The player first draws a ball from box 1 and place it inside box 2, then the player draws a ball from box 2.
If the ball being drawn out of box 2 has a different color than the ball being put in earlier, then the player wins.
- Let event E be the event where a red ball is drawn from box 1.
- Let event F be the event where a blue ball is drawn from box 2.
- Let event W be the event that the player wins the game.
Task:
- Calculate the probability of event F, P(F).
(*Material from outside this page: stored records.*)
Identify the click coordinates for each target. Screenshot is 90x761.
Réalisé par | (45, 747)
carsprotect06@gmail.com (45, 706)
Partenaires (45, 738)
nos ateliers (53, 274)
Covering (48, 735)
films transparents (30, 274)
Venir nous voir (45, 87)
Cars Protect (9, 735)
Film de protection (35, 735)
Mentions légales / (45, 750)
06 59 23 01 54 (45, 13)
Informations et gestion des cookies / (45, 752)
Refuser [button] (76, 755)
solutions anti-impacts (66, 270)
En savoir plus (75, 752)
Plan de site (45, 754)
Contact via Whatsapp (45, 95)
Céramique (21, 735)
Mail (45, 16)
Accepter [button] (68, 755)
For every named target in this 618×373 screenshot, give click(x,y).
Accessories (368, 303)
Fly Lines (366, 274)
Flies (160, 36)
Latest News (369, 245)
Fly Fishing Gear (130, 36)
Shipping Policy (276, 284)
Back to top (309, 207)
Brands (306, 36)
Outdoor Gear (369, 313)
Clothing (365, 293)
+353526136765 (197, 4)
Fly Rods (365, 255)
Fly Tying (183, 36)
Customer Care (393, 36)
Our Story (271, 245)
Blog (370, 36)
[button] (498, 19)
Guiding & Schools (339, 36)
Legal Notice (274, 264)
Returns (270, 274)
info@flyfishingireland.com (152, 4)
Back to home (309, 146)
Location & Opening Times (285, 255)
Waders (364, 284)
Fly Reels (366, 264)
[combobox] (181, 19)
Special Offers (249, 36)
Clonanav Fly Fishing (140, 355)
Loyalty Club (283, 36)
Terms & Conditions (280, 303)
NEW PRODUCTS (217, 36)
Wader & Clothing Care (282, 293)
- Find out if event E and F are independent.
- Find out if event E and W are independent.
Task 1
This one's easy. I drew the probability tree for convenience.
P(F) = (2/6) + (1/6) = 1/2
Task 2
E and F are independent if: P(E|F) = P(E)
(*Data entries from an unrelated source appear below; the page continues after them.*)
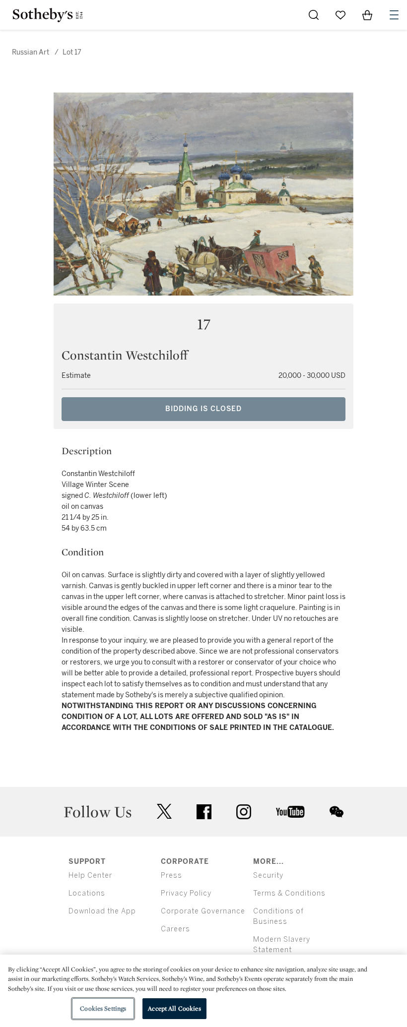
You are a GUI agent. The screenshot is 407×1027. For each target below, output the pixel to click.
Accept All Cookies (174, 1008)
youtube (290, 812)
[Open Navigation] (394, 14)
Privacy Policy (186, 893)
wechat (336, 812)
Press (171, 875)
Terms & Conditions (289, 893)
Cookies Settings (103, 1008)
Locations (86, 893)
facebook (204, 811)
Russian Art (30, 52)
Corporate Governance (203, 911)
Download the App (102, 911)
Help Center (90, 875)
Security (268, 875)
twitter (164, 811)
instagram (243, 811)
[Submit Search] (314, 15)
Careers (175, 929)
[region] (203, 991)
P(E|F) = P(E "INTERSECT" F)/P(F) = (1/4)/(1/2) = 1/2 = P(E)
So I guess they're independent? I wasn't expecting that.
Task 3
E and W are independent if: P(E|W) = P(W)
P(E|W) = P(E "INTERSECT" W)/P(W) = (1/6)/(1/3) = 1/3 = P(W)
Again, they're independent?
I find that hard to believe.
Surely event E (drawing a red ball from box 1) should have an affect on event F and W.
To say they're independent would mean that they don't affect each other at all. Is this possible?
Best Answer
The events $E$ and $F$ are independent if $\mathbb{P}(E \cap F) = \mathbb{P}(E) \cdot \mathbb{P}(F) $.
Using conditional probability, $\mathbb{P}(E \cap F) = \mathbb{P}(F |E)\cdot \mathbb{P}(E) = \frac{1}{3}\cdot \frac{1}{2} = \frac{1}{6}.$
On the other hand, $\mathbb{P}(E) \cdot \mathbb{P}(F) = \frac{1}{2} \cdot \frac{1}{2} = \frac{1}{4}.$ Since $\mathbb{P}(E \cap F) \neq \mathbb{P}(E) \cdot \mathbb{P}(F)$ we conclude that the events $E$ and $F$ are dependent. The third task is similar.